=== Section Start ===
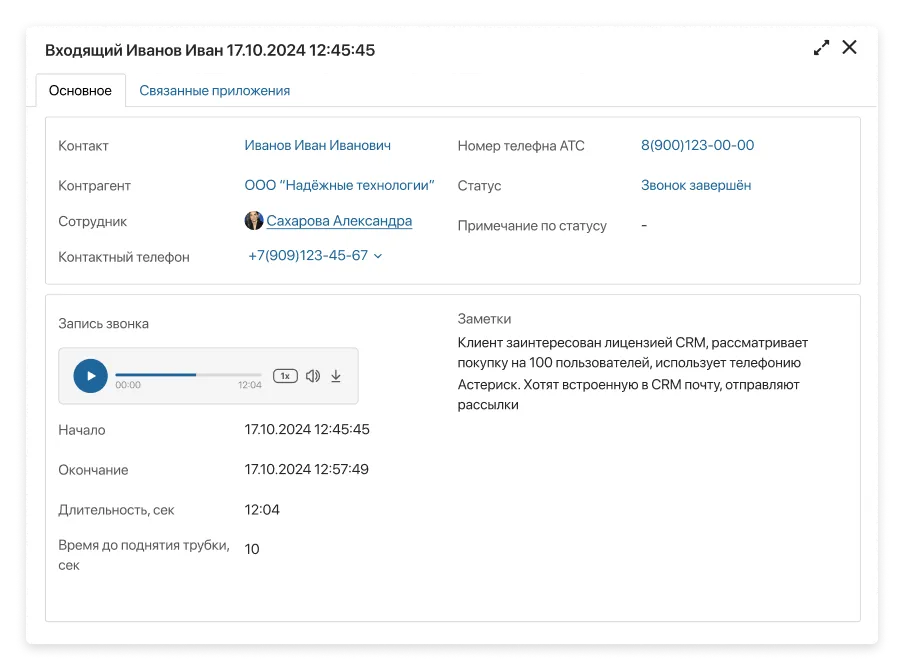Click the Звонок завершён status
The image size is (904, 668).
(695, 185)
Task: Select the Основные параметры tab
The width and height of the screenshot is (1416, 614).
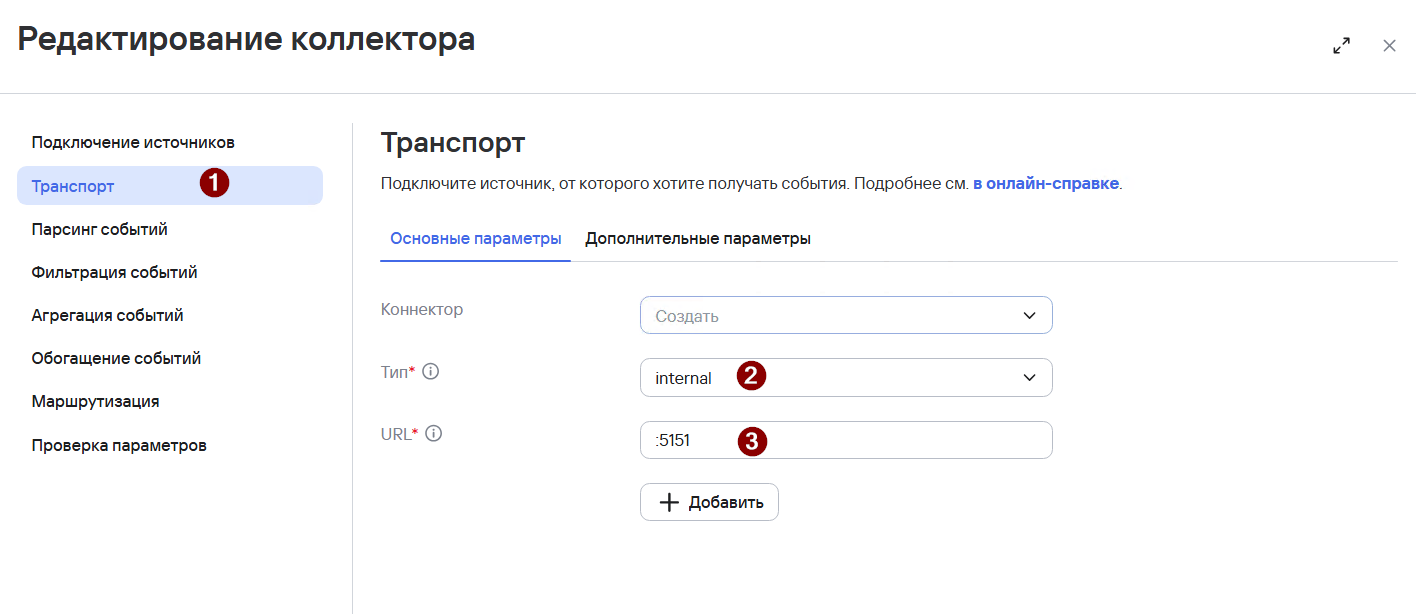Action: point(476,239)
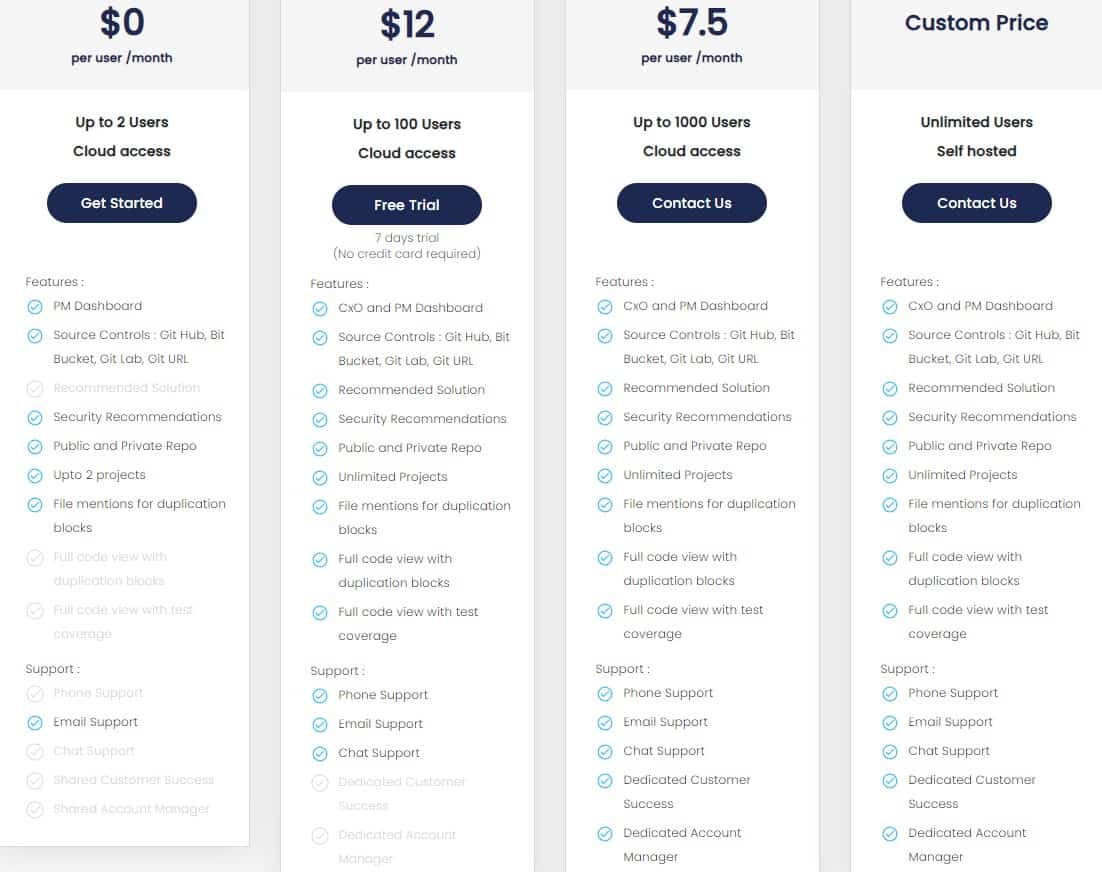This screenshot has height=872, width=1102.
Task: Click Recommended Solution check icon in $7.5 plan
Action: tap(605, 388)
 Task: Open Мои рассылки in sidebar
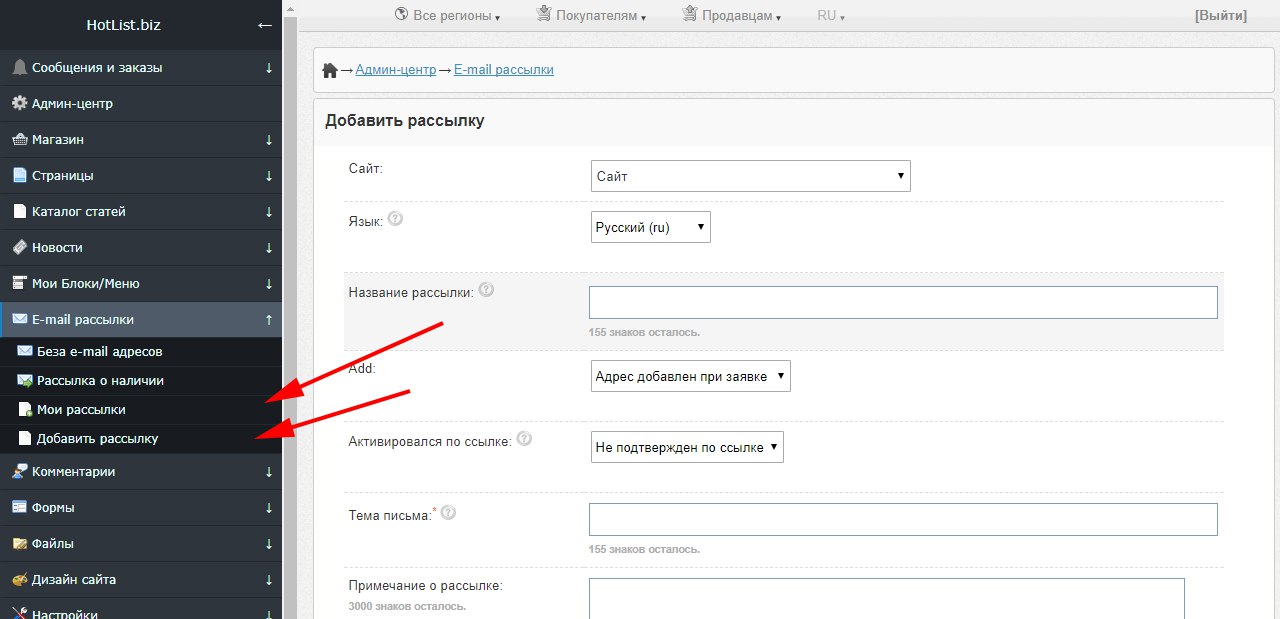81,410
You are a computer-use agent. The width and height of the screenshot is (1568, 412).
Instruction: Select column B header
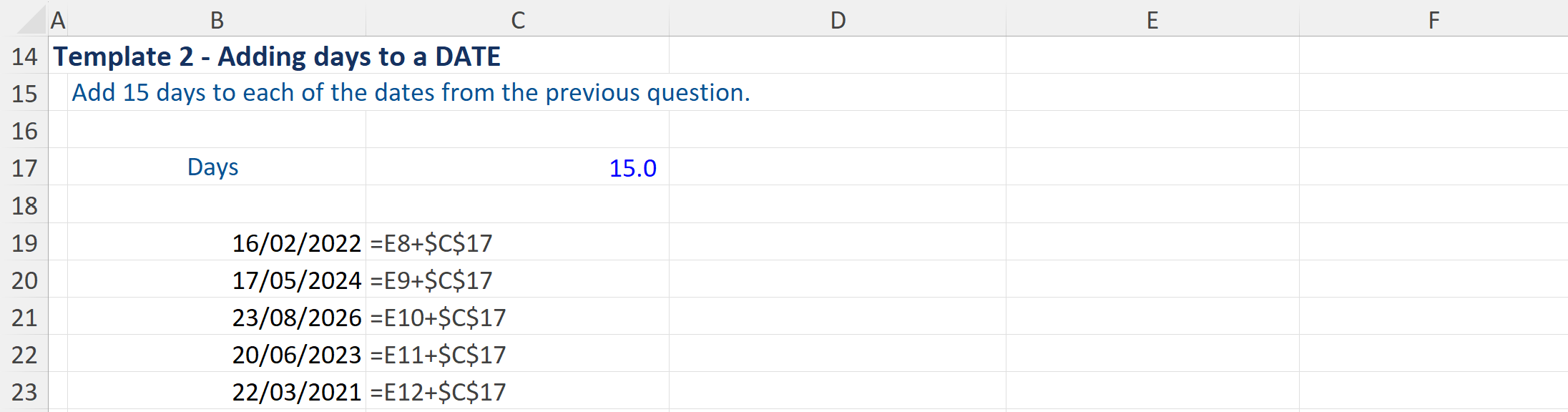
=== Section End ===
## WHAT IS REQUIRED
Leave out every picture, and write out exactly the lines from the one with "Task: Open Мои рассылки in sidebar" through the end of the records above, both ends included.

## SOLUTION TO THIS PROBLEM
 Task: Open Мои рассылки in sidebar
81,410
You are a computer-use agent. The width and height of the screenshot is (1568, 412).
Instruction: Select column B header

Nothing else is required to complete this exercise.